Search code examples
dockercontainerspodman

Variables in Dockerfile don't seem to be recognized?

I am building an image using Dockfile. I would like to set the Username of the container via the command line to avoid permission issues.

The Dockfile is shown below, I used the variables of USER_NAME, GROUP_ID. But when I build, the problem keeps appearing. The error is: groupadd: option '--gid' requires an argument I'm guessing that both ${GROUP_ID} and ${USER_NAME} are recognized as empty strings, but shouldn't they be assigned values ​​when the container is created? I've googled a few examples and based on the examples, I don't quite see where the problem is?

Please help me! Thanks!

FROM matthewfeickert/docker-python3-ubuntu:latest
ARG USER_NAME
ARG USER_ID
ARG GROUP_ID


RUN groupadd -r --gid ${GROUP_ID} ${USER_NAME} 
RUN useradd --no-log-init -r -g ${GROUP_ID} -u ${USER_ID} ${USER_NAME}

USER ${USER_NAME}
WORKDIR /usr/local/src
Solution

  • When you run the container, you can specify an arbitrary user ID with the docker run -u option.

    docker run -u 1003 ... my-image

    This doesn't require any special setup in the image. The user ID won't exist in the container's /etc/passwd file but there aren't really any consequences to this, beyond some cosmetic issues with prompts in interactive debugging shells.

    A typical use of this is to give your container access to a bind-mounted data directory:

    docker run \
  -e DATA_DIR=/data \
  -v "$PWD/app-data:/data" \
  -u $(id -u) \
  ... \
  my-image

    I'd generally recommend not passing a specific user ID into your image build. This would make the user ID "baked in", and if someone with a different host uid wanted to run the image, they'd have to rebuild it.

    It's often a good practice to set up some non-root user, but it doesn't matter what its user ID is so long as it's not zero. In turn, it's also typically a good practice to leave most of your application source code owned by the root user so that the application can't accidentally overwrite itself.
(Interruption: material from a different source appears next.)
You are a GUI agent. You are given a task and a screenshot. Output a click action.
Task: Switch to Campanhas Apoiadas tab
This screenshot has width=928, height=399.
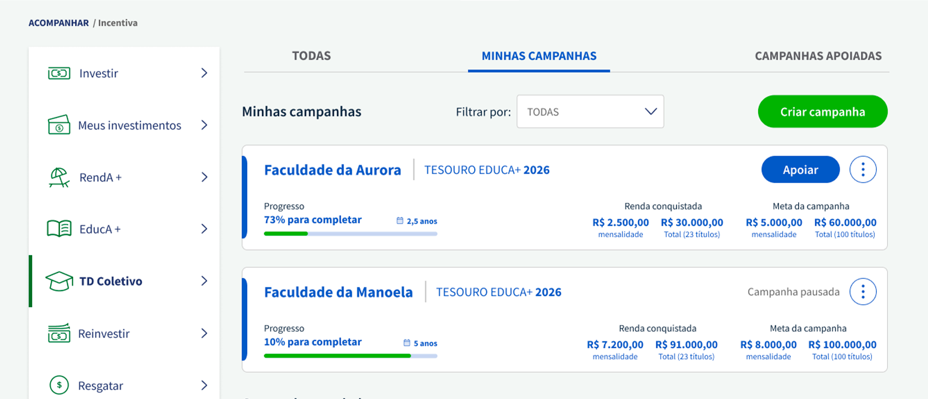pos(818,56)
    FROM matthewfeickert/docker-python3-ubuntu:latest

# Create an arbitrary non-root user; we don't care about its uid
# or other properties
RUN useradd --system user

# Still as root, do the normal steps to install and build the application
WORKDIR /app
COPY requirements.txt ./
RUN pip install -r requirements.txt
COPY ./ ./

# Still as root, make sure the data directory exists
ENV DATA_DIR=/data
RUN mkdir "$DATA_DIR" && chown user "$DATA_DIR"
# VOLUME ["/data"]

# Normal metadata to run the container, only switching users now
EXPOSE 5000
USER user
CMD ["./app.py"]

    This setup will still work with the extended docker run command shown initially: the docker run -v option will cause the container's /data directory to take on its numeric uid owner from the host, which (hopefully) matches the docker run -u uid.